How to encode Hex10FFFF characters with UTF-16??

Date: Thu Mar 16 2006 - 09:05:51 CST

  • Next message: Mike Ayers: "Re: How to encode Hex10FFFF characters with UTF-16??"

    Hi! Here is a small discussion I had privately.

     I've got a problem to understand how it is possible to encode
     Hex10FFFF characters with UTF-16. If I try to calculate the range of
     UTF-16 I always get a maximum number of Hex10F7FF.


    (DBFF - D7FF) * (DFFF - DBFF) + D7FF + FFFF - DFFF
     (High Surr.) (Low Surr.) (0 to D7FF) (D800 to FFFF)

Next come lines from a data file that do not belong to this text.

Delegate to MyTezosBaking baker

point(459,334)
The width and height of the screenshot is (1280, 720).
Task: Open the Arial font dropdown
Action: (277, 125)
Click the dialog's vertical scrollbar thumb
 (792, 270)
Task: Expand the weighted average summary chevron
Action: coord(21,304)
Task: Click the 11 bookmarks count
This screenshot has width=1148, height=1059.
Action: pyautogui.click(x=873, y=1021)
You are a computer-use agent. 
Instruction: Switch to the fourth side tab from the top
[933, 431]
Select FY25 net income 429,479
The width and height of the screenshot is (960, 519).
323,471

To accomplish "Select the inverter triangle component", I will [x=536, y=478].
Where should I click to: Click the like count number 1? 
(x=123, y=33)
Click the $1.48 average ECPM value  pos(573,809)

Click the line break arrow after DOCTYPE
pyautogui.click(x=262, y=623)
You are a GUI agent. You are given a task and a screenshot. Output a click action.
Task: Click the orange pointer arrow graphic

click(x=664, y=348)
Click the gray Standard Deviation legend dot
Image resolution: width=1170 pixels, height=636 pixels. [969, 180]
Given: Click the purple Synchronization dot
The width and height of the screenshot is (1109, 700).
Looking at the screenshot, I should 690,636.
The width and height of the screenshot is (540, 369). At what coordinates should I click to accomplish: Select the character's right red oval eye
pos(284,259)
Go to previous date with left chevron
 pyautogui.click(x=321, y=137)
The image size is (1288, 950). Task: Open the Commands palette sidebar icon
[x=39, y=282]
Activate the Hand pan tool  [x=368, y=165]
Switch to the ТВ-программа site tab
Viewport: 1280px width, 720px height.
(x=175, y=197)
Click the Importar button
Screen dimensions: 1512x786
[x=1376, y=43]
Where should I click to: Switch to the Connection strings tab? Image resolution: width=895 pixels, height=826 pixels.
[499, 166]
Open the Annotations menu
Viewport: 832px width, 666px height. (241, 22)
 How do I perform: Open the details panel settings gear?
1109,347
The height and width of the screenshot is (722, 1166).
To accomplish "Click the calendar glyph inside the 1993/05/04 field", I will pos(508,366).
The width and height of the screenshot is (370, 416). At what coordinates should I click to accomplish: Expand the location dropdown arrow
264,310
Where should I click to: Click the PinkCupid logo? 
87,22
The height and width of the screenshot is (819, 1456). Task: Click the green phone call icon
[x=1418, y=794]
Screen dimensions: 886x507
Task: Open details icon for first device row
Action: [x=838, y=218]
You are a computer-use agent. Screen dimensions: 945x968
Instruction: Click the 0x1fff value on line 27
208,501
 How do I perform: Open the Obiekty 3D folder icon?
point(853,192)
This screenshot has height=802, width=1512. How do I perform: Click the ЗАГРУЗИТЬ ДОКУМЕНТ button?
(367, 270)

     Please tell me how to encode Hex10FFFF characters.




     Your formula is right, and so is Ken. There are 1024 x 1024 = 1048576
    code points accessible by surrogates, plus another 65536 in the BMP,
    you have to subtract the 2048 surrogate code points. These are
    permanently reserved because of their use in UTF-16.

    Doug Ewell
    Fullerton, California, USA
    Thank you very much for your response. Thought allready I'm dumb.
    So in the Unicode charts all characters above FFFF are double-coded by 
    themselfes and the surrogate-pairs.
    Can you also use the surrogate-pairs in UTF-32?
    No, nothing is double-coded. Each code point is uniquely identified by 
    a single Unicode Scalar Value, including those beyond FFFF. When using 
    UTF-16, they are encoded with a surrogate pair, while when using UTF-32, 
    they are encoded as a single 32-bit value.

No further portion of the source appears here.